#### WHAT THE TASK ASKS:
Only the line containing "Viewport: 800px width, 500px" and those after it, up to the end of the records below, are to be set down, exactly as written.
= Beginning of Section =
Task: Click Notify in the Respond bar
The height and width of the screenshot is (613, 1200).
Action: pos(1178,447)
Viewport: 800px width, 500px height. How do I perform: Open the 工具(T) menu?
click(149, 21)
= End of Section =
#### EXPECTED ANSWER:
Viewport: 800px width, 500px height. How do I perform: Open the 工具(T) menu?
click(149, 21)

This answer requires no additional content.